“The whole intent of the bill was to ensure confiscated guns are returned to their owners if they’re innocent of a crime,” said state Rep. Barbara Massey Reece, D-Menlo. “There are a lot of provisions … and some need to be clarified.”
The Floyd County Commission had planned to sell off a batch of seized and surplus weapons before July 1 so they could put the revenue in the local general fund.
They canceled the plan Tuesday, however, after County Attorney Tommy Manning said the law went into effect when it was signed by the governor on May 3.
“We’ll wait until it’s most advantageous to the county,” Commission Chairman Irwin Bagwell said.
Manning said a provision lets “municipal corporations” — cities — keep the money from their sales, but Senate Bill 350 makes no reference to counties.

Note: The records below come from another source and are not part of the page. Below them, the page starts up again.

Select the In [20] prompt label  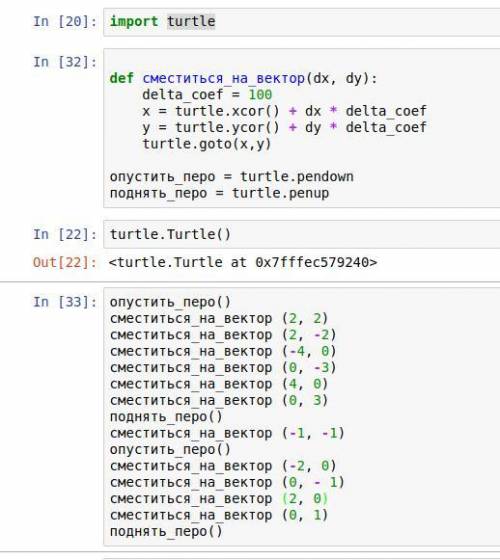pos(65,21)
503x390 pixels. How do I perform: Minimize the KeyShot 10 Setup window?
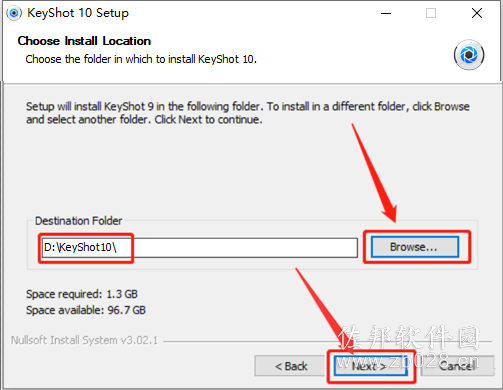point(386,13)
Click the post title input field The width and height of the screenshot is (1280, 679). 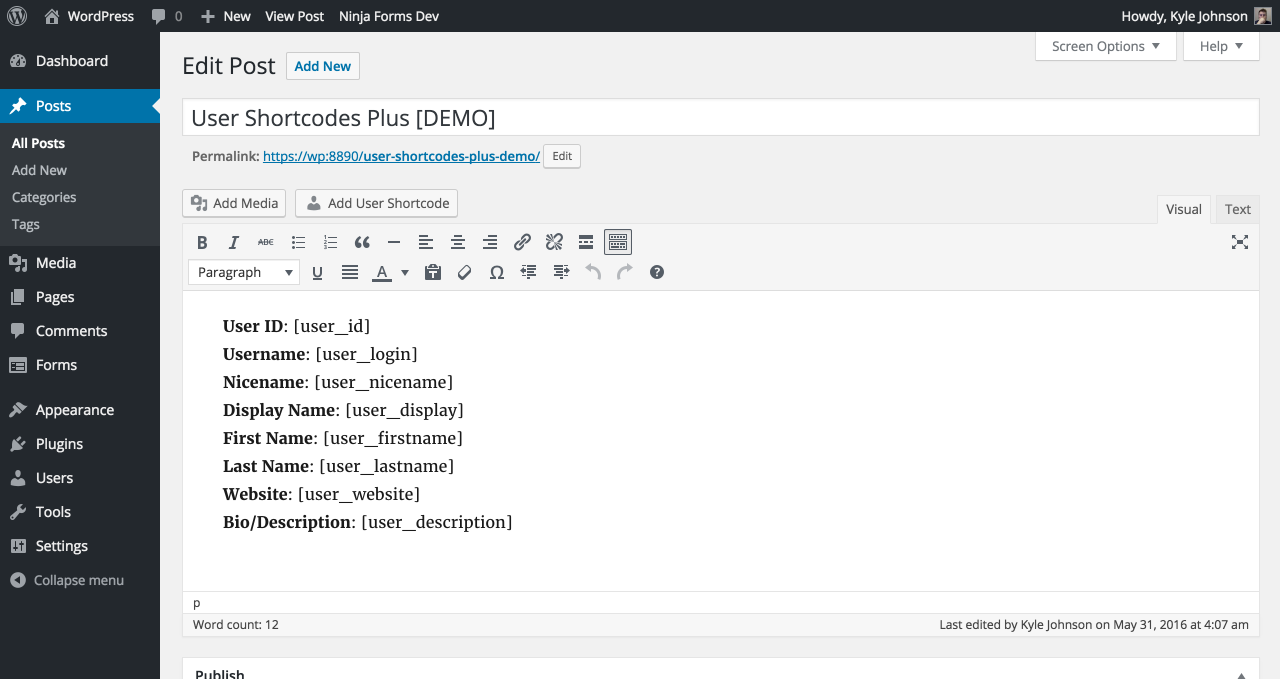[x=720, y=118]
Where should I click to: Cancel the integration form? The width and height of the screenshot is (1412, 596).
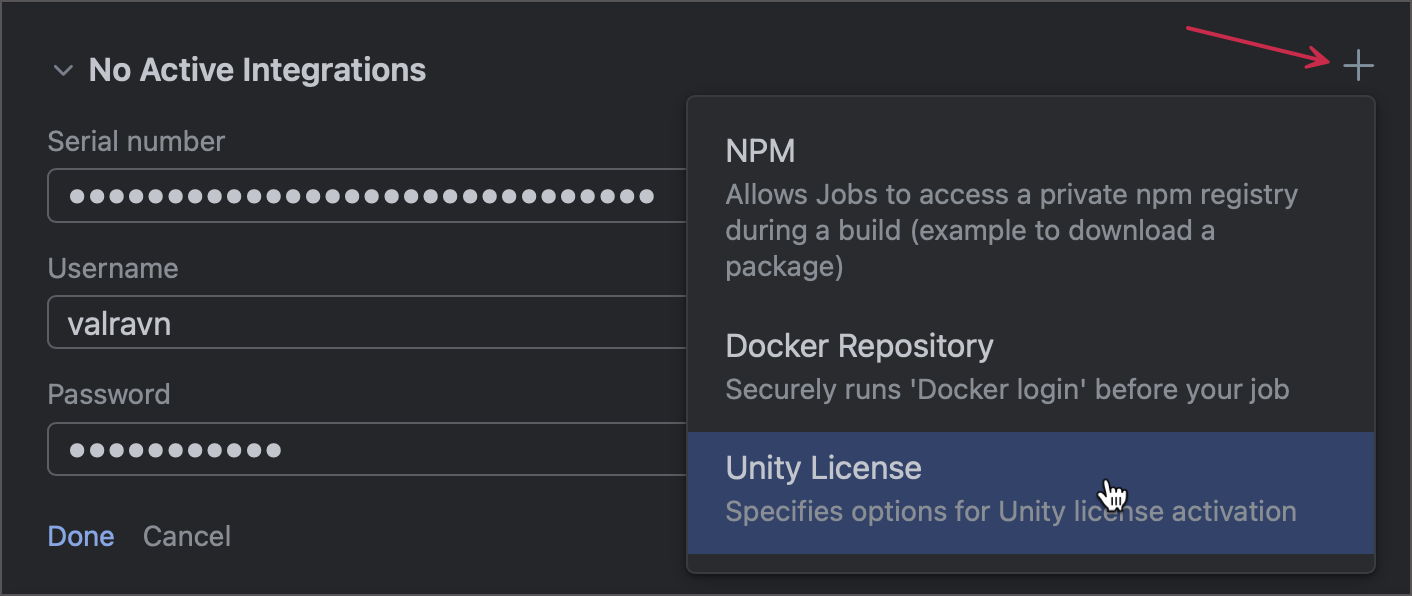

“There is an argument that the proceeds could also go to counties,” he said. “I don’t think (the bill is) worded well.”
Reece said state Rep. Katie Dempsey, R-Rome, reported the problem Tuesday to a legislative committee considering judicial issues.
There also are some concerns from district attorneys and sheriffs about a requirement to sell all the guns that can’t be returned. For instance, guns used to kill law enforcement officers are typically destroyed instead.
“Nothing can be passed until the session starts up in 2013, but certainly the committee will be working on improving the language,” Reece said.